_Activity_
All of the data must be output without alteration.
╭─ Data provided
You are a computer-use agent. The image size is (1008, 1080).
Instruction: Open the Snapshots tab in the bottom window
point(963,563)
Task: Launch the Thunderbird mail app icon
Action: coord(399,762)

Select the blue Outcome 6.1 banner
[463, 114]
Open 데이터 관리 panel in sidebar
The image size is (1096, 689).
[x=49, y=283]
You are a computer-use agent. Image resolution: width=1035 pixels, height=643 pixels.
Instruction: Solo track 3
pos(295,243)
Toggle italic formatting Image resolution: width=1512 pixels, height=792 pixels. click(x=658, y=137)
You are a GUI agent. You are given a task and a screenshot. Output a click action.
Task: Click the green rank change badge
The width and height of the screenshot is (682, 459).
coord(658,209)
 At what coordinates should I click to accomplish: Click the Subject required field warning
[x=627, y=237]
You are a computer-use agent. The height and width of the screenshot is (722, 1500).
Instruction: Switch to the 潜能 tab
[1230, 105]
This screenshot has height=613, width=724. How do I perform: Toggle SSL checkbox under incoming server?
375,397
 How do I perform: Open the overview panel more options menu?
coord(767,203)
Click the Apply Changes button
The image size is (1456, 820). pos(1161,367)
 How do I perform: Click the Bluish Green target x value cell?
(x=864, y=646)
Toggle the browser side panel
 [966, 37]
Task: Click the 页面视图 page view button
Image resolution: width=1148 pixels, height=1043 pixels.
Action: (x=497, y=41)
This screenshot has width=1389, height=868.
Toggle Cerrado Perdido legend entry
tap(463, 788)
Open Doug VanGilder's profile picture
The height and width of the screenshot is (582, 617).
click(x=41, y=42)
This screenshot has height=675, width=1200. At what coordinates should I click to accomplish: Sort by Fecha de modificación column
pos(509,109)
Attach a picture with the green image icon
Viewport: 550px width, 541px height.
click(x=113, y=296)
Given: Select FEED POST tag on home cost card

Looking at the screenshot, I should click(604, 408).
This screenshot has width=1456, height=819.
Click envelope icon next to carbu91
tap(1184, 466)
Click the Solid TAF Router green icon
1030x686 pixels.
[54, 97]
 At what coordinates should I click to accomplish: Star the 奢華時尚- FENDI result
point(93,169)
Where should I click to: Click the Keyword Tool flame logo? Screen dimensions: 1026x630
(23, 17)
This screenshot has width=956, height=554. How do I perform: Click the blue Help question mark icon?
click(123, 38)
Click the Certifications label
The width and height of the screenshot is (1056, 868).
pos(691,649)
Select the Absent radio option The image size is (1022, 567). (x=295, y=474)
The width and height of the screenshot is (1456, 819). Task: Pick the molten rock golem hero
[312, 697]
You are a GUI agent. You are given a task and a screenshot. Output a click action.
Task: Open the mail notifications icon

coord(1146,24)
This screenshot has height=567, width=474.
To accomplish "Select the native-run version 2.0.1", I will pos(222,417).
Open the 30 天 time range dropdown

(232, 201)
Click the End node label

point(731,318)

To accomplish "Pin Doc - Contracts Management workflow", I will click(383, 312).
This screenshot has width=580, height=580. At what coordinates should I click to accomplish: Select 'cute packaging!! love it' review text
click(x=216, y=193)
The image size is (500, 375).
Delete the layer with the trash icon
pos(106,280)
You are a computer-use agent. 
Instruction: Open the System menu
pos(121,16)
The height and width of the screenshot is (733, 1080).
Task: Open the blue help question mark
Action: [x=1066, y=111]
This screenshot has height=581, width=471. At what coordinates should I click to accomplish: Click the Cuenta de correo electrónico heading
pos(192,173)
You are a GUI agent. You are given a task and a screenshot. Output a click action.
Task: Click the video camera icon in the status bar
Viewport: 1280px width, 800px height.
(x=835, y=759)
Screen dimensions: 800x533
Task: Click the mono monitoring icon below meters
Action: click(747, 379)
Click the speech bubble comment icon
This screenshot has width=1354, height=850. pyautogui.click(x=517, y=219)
╰─
_Expected answer_
You are a computer-use agent. The image size is (1008, 1080).
Instruction: Open the Snapshots tab in the bottom window
point(963,563)
Task: Launch the Thunderbird mail app icon
Action: coord(399,762)

Select the blue Outcome 6.1 banner
[463, 114]
Open 데이터 관리 panel in sidebar
The image size is (1096, 689).
[x=49, y=283]
You are a computer-use agent. Image resolution: width=1035 pixels, height=643 pixels.
Instruction: Solo track 3
pos(295,243)
Toggle italic formatting Image resolution: width=1512 pixels, height=792 pixels. click(x=658, y=137)
You are a GUI agent. You are given a task and a screenshot. Output a click action.
Task: Click the green rank change badge
The width and height of the screenshot is (682, 459).
coord(658,209)
 At what coordinates should I click to accomplish: Click the Subject required field warning
[x=627, y=237]
You are a computer-use agent. The height and width of the screenshot is (722, 1500).
Instruction: Switch to the 潜能 tab
[1230, 105]
This screenshot has height=613, width=724. How do I perform: Toggle SSL checkbox under incoming server?
375,397
 How do I perform: Open the overview panel more options menu?
coord(767,203)
Click the Apply Changes button
The image size is (1456, 820). pos(1161,367)
 How do I perform: Click the Bluish Green target x value cell?
(x=864, y=646)
Toggle the browser side panel
 [966, 37]
Task: Click the 页面视图 page view button
Image resolution: width=1148 pixels, height=1043 pixels.
Action: (x=497, y=41)
This screenshot has width=1389, height=868.
Toggle Cerrado Perdido legend entry
tap(463, 788)
Open Doug VanGilder's profile picture
The height and width of the screenshot is (582, 617).
click(x=41, y=42)
This screenshot has height=675, width=1200. At what coordinates should I click to accomplish: Sort by Fecha de modificación column
pos(509,109)
Attach a picture with the green image icon
Viewport: 550px width, 541px height.
click(x=113, y=296)
Given: Select FEED POST tag on home cost card

Looking at the screenshot, I should click(604, 408).
This screenshot has width=1456, height=819.
Click envelope icon next to carbu91
tap(1184, 466)
Click the Solid TAF Router green icon
1030x686 pixels.
[54, 97]
 At what coordinates should I click to accomplish: Star the 奢華時尚- FENDI result
point(93,169)
Where should I click to: Click the Keyword Tool flame logo? Screen dimensions: 1026x630
(23, 17)
This screenshot has width=956, height=554. How do I perform: Click the blue Help question mark icon?
click(123, 38)
Click the Certifications label
The width and height of the screenshot is (1056, 868).
pos(691,649)
Select the Absent radio option The image size is (1022, 567). (x=295, y=474)
The width and height of the screenshot is (1456, 819). Task: Pick the molten rock golem hero
[312, 697]
You are a GUI agent. You are given a task and a screenshot. Output a click action.
Task: Open the mail notifications icon

coord(1146,24)
This screenshot has height=567, width=474.
To accomplish "Select the native-run version 2.0.1", I will pos(222,417).
Open the 30 天 time range dropdown

(232, 201)
Click the End node label

point(731,318)

To accomplish "Pin Doc - Contracts Management workflow", I will click(383, 312).
This screenshot has width=580, height=580. At what coordinates should I click to accomplish: Select 'cute packaging!! love it' review text
click(x=216, y=193)
The image size is (500, 375).
Delete the layer with the trash icon
pos(106,280)
You are a computer-use agent. 
Instruction: Open the System menu
pos(121,16)
The height and width of the screenshot is (733, 1080).
Task: Open the blue help question mark
Action: [x=1066, y=111]
This screenshot has height=581, width=471. At what coordinates should I click to accomplish: Click the Cuenta de correo electrónico heading
pos(192,173)
You are a GUI agent. You are given a task and a screenshot. Output a click action.
Task: Click the video camera icon in the status bar
Viewport: 1280px width, 800px height.
(x=835, y=759)
Screen dimensions: 800x533
Task: Click the mono monitoring icon below meters
Action: click(747, 379)
Click the speech bubble comment icon
This screenshot has width=1354, height=850. pyautogui.click(x=517, y=219)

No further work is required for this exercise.